Set problem: How many lines in the rows below contain the string "accomplish"? Reply with the number alone.

***** Exercise data

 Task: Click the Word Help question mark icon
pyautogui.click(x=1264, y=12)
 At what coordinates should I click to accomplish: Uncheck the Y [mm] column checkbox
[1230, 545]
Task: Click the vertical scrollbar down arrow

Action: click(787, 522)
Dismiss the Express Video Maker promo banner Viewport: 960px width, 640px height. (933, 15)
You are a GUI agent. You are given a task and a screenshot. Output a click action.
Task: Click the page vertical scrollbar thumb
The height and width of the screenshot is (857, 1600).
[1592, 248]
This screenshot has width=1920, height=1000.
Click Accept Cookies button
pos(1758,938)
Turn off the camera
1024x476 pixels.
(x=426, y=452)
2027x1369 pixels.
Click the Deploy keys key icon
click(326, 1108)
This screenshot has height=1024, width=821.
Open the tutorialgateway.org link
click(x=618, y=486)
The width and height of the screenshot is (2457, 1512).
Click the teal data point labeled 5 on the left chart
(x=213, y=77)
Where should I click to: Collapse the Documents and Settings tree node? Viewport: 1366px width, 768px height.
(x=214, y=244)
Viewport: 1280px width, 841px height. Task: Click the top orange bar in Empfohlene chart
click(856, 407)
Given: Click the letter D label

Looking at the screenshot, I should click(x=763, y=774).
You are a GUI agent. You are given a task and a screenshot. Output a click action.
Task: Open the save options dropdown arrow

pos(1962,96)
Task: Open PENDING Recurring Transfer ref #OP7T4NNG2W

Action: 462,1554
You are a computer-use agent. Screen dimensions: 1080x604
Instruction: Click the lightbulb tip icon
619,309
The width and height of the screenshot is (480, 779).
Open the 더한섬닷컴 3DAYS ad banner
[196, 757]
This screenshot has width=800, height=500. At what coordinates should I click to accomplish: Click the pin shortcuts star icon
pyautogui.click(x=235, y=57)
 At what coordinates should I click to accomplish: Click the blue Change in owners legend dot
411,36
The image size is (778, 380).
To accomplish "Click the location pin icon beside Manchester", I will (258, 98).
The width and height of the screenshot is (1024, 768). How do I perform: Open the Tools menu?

**********

Response to this task: 4